O instrumento é técnico, mas o efeito é direto: chama-se depósito elisivo. Na prática, a empresa deposita judicialmente o valor cobrado na ação como garantia.


É uma forma de sinalizar ao juiz que tem condições de pagar (e, assim, afastar o risco imediato de falência).


Funciona como um “colchão” processual. Mas a pergunta que o mercado faz é outra: se está tudo sob controle, por que tantos pedidos?


O mais recente foi movido por uma ex-funcionária terceirizada que cobra R$ 1,3 milhão.


Isoladamente, o valor não assusta para uma companhia listada. Mas somado ao histórico recente, o sinal de alerta pisca.


📉 Os números que pesam

No terceiro trimestre de 2025, a Gafisa reportou prejuízo de R$ 92,1 milhões. Em 12 meses, as ações acumulam desvalorização de 84,6% na B3.

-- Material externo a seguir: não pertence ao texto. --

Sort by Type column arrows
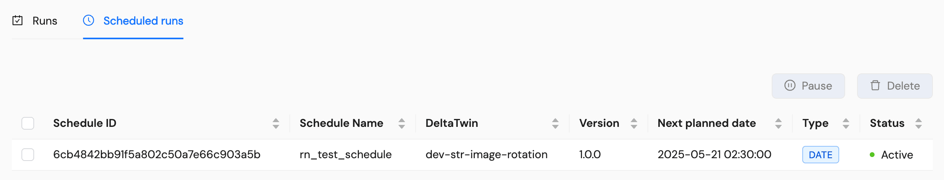Viewport: 944px width, 180px height. pyautogui.click(x=846, y=123)
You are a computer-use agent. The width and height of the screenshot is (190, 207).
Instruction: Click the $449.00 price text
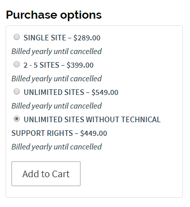coord(93,133)
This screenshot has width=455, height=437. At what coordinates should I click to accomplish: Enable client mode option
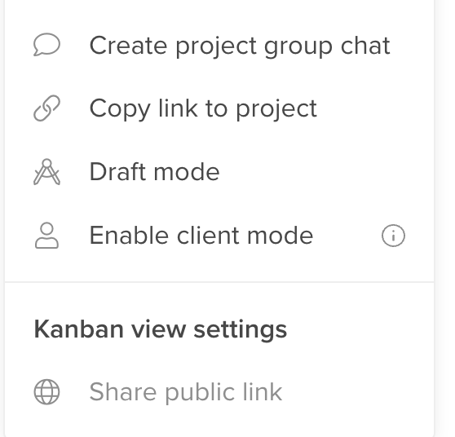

Quase todo o valor de mercado evaporou. O investidor não reage a um trimestre ruim.Reage à perda de confiança. E confiança, quando sai do gráfico, é difícil de recuperar.


🔎 O fator Tanure

Como se a pressão financeira não bastasse, o ambiente jurídico adiciona volatilidade ao cenário.


O empresário Nelson Tanure, apontado como principal acionista e descrito como “sócio oculto” do Banco Master, foi alvo da segunda fase da operação Compliance Zero.


Em dezembro de 2025, o Ministério Público Federal apresentou denúncia por suposto uso de informação privilegiada (insider trading) e manipulação em operações de aumento de capital da Gafisa entre 2019 e 2020.


Em janeiro de 2026, a 5ª Vara Criminal Federal de São Paulo aceitou a denúncia.


No mercado, processos judiciais envolvendo controladores não são apenas ruído. São risco reputacional.


E risco reputacional tem efeito direto sobre crédito, captação e percepção de solvência.


🏗️ Crise passageira ou desgaste prolongado?

Empresas enfrentam disputas judiciais o tempo todo. Prejuízos acontecem. Ciclos imobiliários são voláteis.


Mas nove pedidos de falência criam narrativa. E narrativa influencia mercado.


A estratégia do depósito elisivo tem funcionado para evitar o colapso formal. A questão é outra: ela resolve o problema, ou apenas compra tempo?


📊 O que está em jogo

✔️ Confiança do investidor

✔️ Acesso a crédito

✔️ Relação com fornecedores

✔️ Percepção de estabilidade


No setor imobiliário, reputação é ativo. E ativo intangível também sofre depreciação.

A Gafisa resiste juridicamente.


Mas o mercado quer saber se a recuperação virá pelos resultados, ou se a empresa continuará operando sob a sombra constante do risco.


Porque no fim, falência não começa no tribunal. Começa na perda de confiança.